Reputation: 23
I'm developing simple text classification for SMS and the full model will be 3 steps:
I wanted to merge the 3 steps in one model using sklearn.pipeline
and save the model using joblib.dump
, The problem is when load the saved model the output is fixed every time with any test or training data of spam class I got ham!
This is the custom function before Pipeline
:
def TextCleaning(X):
documents = []
for sent in X:
# Remove all single characters
sent = re.sub(r'\s+[a-zA-Z]\s+', ' ', sent)
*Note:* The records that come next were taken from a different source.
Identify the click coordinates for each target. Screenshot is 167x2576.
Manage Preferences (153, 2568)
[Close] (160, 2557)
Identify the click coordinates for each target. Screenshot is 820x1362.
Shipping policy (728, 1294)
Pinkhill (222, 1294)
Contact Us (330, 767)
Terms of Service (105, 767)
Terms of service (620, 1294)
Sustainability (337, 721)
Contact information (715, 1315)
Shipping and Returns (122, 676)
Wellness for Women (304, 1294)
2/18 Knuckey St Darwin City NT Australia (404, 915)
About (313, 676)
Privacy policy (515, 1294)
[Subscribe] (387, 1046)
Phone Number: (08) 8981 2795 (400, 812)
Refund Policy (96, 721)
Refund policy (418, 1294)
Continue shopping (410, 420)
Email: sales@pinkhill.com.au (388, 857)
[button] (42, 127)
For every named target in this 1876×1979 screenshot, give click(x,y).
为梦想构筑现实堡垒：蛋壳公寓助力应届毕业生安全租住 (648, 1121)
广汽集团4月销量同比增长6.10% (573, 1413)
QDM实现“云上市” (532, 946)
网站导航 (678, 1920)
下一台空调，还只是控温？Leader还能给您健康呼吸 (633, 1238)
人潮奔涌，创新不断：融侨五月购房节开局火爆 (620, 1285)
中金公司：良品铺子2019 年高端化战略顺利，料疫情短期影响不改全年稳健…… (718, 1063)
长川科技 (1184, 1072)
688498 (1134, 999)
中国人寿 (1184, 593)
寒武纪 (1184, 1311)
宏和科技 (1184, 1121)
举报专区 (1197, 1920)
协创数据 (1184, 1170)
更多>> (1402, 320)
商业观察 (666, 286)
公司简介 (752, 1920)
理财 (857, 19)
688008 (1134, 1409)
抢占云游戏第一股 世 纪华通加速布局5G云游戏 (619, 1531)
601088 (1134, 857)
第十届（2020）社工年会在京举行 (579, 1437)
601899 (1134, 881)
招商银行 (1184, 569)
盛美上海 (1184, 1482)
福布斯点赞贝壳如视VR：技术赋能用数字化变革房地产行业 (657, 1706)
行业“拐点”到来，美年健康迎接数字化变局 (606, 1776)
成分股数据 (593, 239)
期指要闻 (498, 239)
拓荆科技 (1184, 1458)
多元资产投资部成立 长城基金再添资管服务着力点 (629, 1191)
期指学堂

# Substituting multiple spaces with single space
sent = re.sub(r'\s+', ' ', sent, flags=re.I)
doc = nlp(sent)
document = [token.lemma_ for token in doc]
document = ' '.join(document)
documents.append(document)
return documents
This is the coded of TextCleaning as a class for Pipeline
:
class TextCleaning():
def __init__(self):
print("call init")
def fit(self, X, y=None):
return self
def transform(self, X, y=None):
documents = []
for sent in X:
# Remove all single characters
sent = re.sub(r'\s+[a-zA-Z]\s+', ' ', sent)
# Substituting multiple spaces with single space
sent = re.sub(r'\s+', ' ', sent, flags=re.I)
doc = nlp(sent)
document = [token.lemma_ for token in doc]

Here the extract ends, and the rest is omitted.